La Restanza

La Restanza

Descrizione:

Viaggio attraverso una nuova idea di Cilento

Con Restanza l’antropologo calabrese Vito Teti indica la scelta di chi, invece di abbandonare aree rurali a basso o bassissimo sviluppo industriale, decide di restare per fare.

Restanza è quindi il contrario di emigrazione e spopolamento, piaghe sociali, economiche, affettive e identitarie che il Cilento patisce da almeno un secolo e mezzo.

Da alcuni anni ormai il Cilento è protagonista di una rivoluzione tanto potente e radicale quanto silenziosa e poco conosciuta: quella del recupero delle antiche colture.

Restanza è idea di non disperdere questo patrimonio immenso, senza chiuderlo nel passato o “musealizzarlo”, ma facendolo divenire la chiave di un futuro fatto di sostenibilità, ecologia e consapevolezza.

È recupero di pratiche comunitarie e solidali basate sull’autorganizzazione, che per secoli sono state il volto del Sud Italia, come i Monti Frumentari e le Cumparanze, volutamente cancellate dopo l’Unità d’Italia.

È costruzione di un modello economico alternativo.
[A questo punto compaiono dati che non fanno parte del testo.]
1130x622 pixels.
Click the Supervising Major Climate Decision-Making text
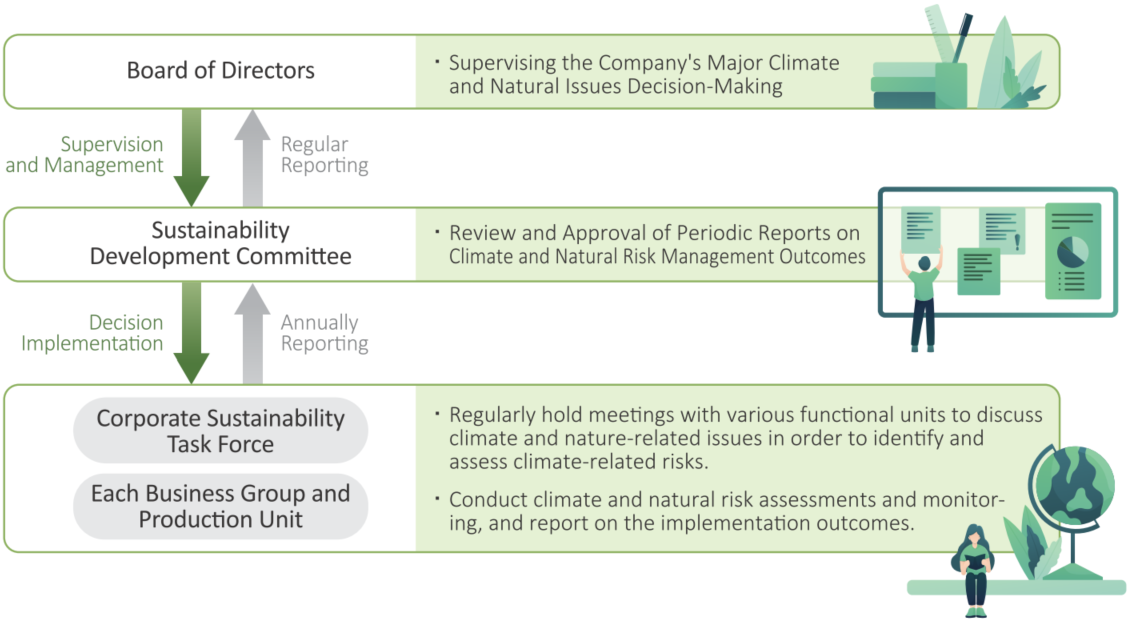click(x=644, y=74)
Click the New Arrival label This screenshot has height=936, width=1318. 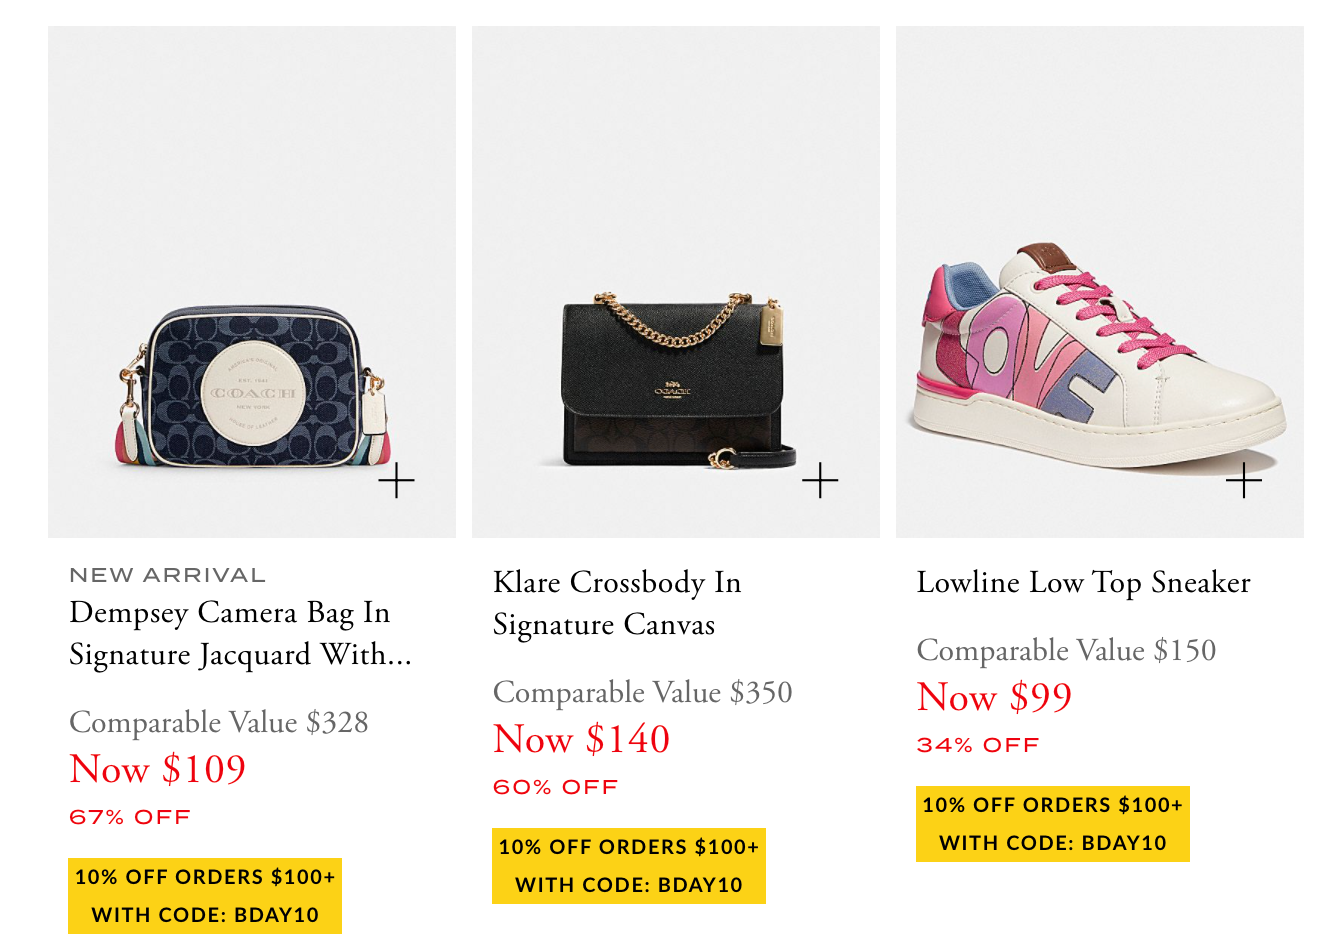click(x=168, y=575)
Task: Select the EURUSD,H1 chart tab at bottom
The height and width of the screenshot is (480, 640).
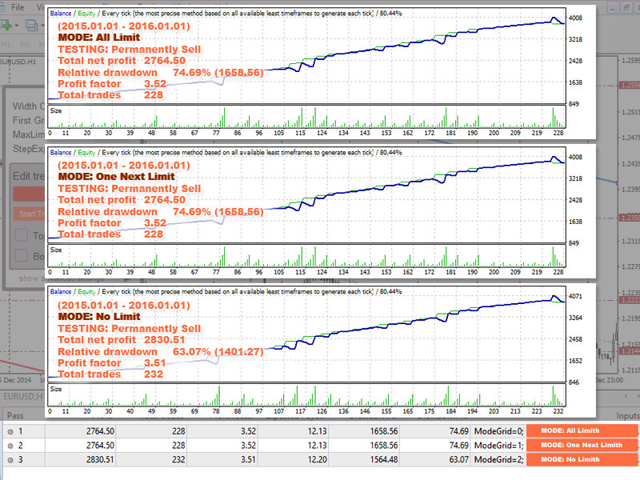Action: click(x=23, y=396)
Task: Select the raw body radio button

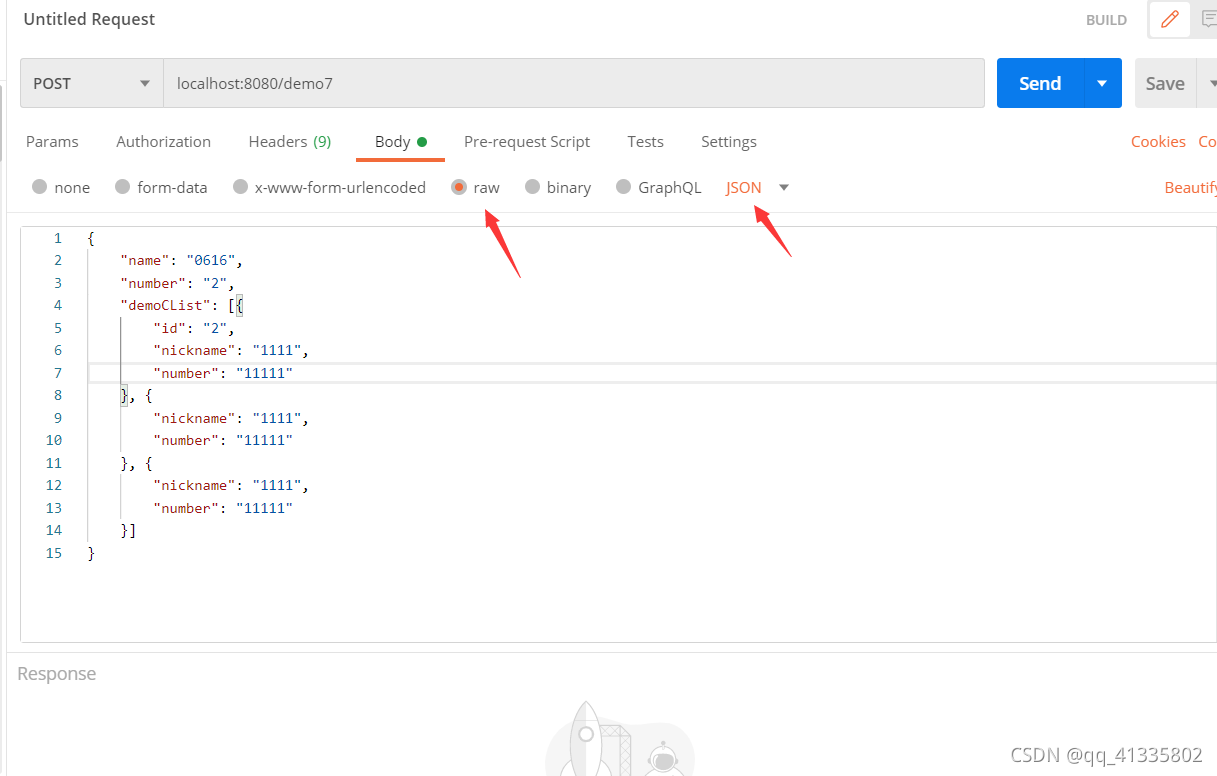Action: [x=460, y=187]
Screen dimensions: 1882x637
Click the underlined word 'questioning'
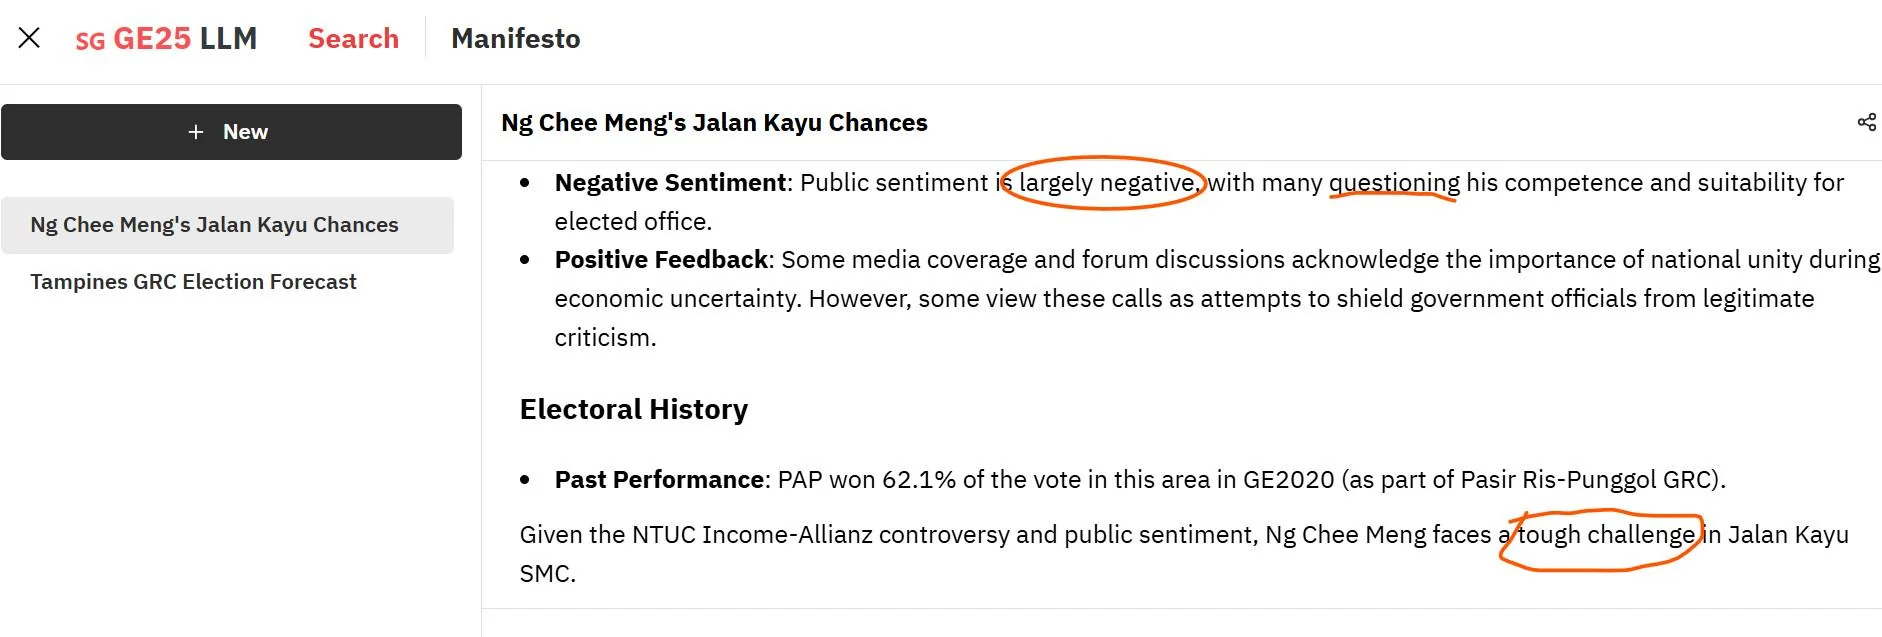coord(1394,183)
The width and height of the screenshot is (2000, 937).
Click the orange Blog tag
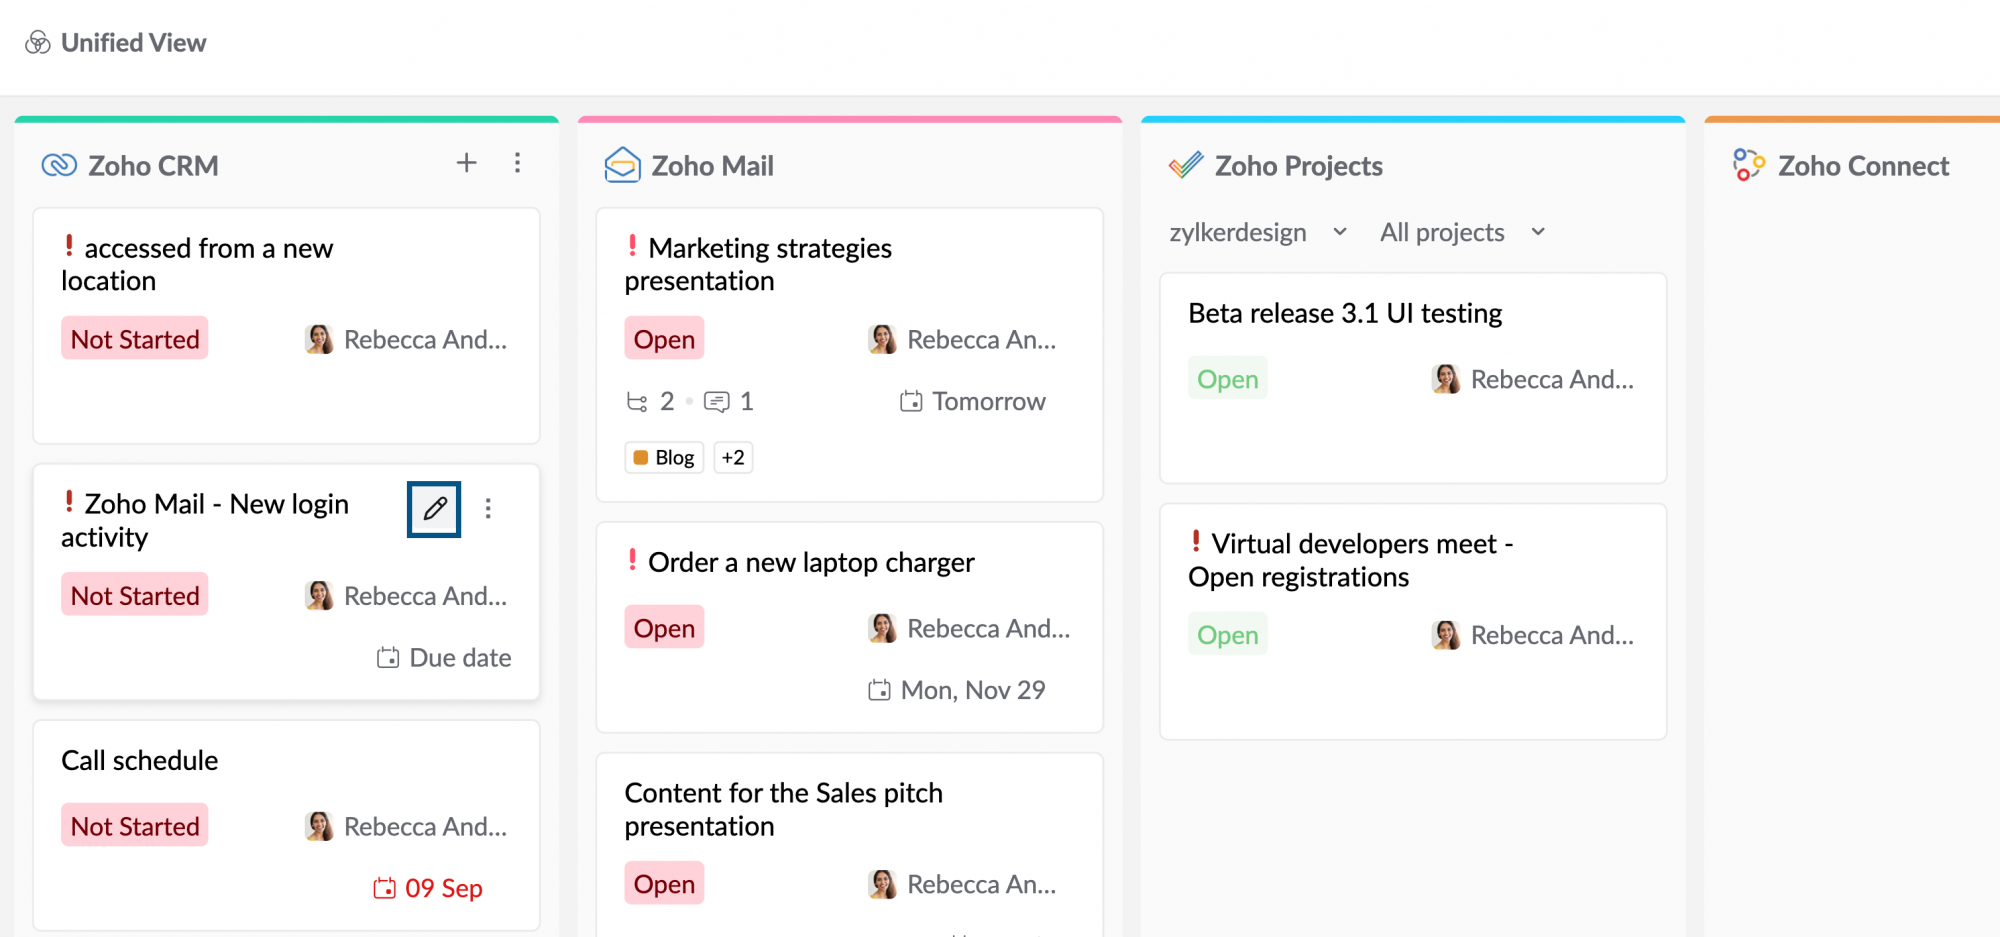point(664,458)
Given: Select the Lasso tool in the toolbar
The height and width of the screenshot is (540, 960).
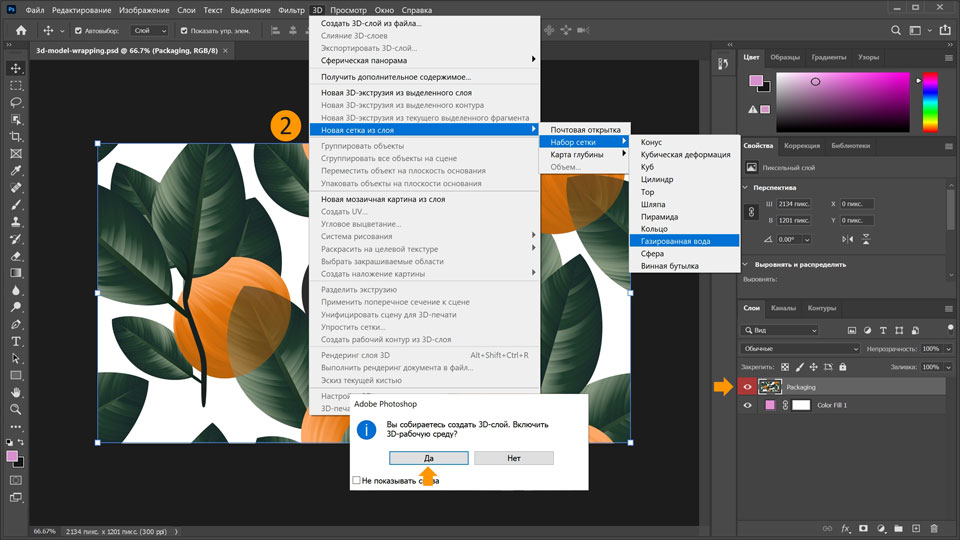Looking at the screenshot, I should [16, 102].
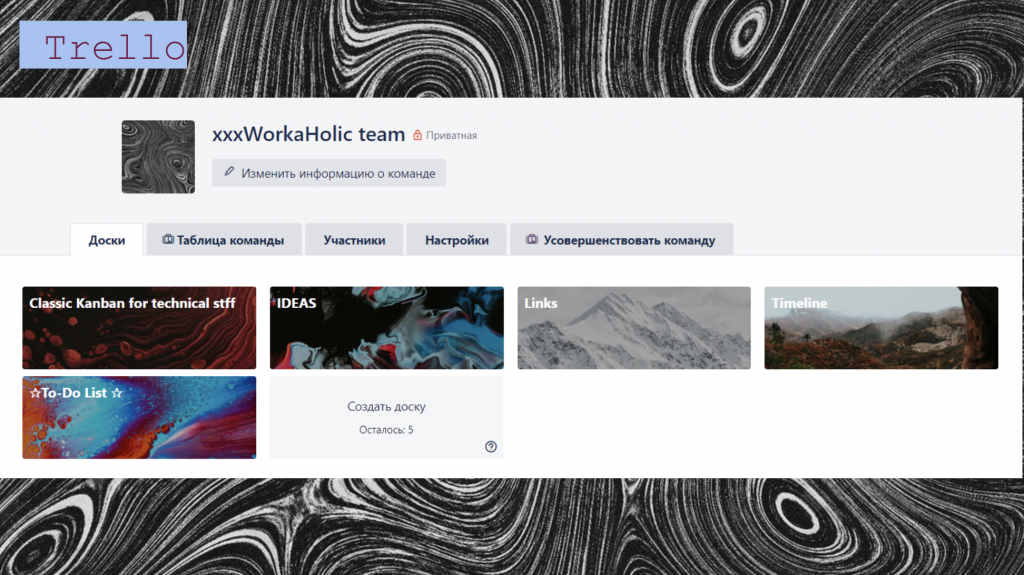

Questo itinerario non è né vuole essere solo un mero “prodotto turistico”, ma una forma di profonda conoscenza che regali ai viaggiatori l’esperienza unica di luoghi magnifici da un punto di vista naturalistico, cruciali da un punto di vista storico, capaci di offrire prodotti semplicemente introvabili da un punto di vista enogastronomico.

Alcuni esempi:

l’olio di cultivar endemiche, e il Frantoio produttore del miglior olio biologico al mondo, vincitore del Biol International Prize;

i grani antichi e un magnifico esperimento di recupero: sono state rimesse a coltura antiche varietà, che insieme ad altre ottenute con il metodo antico dello scambio (la sopracitata Cumparanza) vanno a formare la Biblioteca del grano;

il mulino a pietra con cui si macinano i grani, lungo il corso di un fiume, segno millenario della fusione dell’Uomo nel paesaggio, fusione che oggi chiameremmo “ecocompatibile”: alla produzione biologica del grano si affianca così la molitura tradizionale a residuo zero;

Il pomodorino rosa, eccellenza antica e unica nel suo genere: è un vernino di forma allungata inserito nell’elenco della biodiversità campana come Pat (Prodotto Agroalimentare Tradizionale). Altrove, è introvabile.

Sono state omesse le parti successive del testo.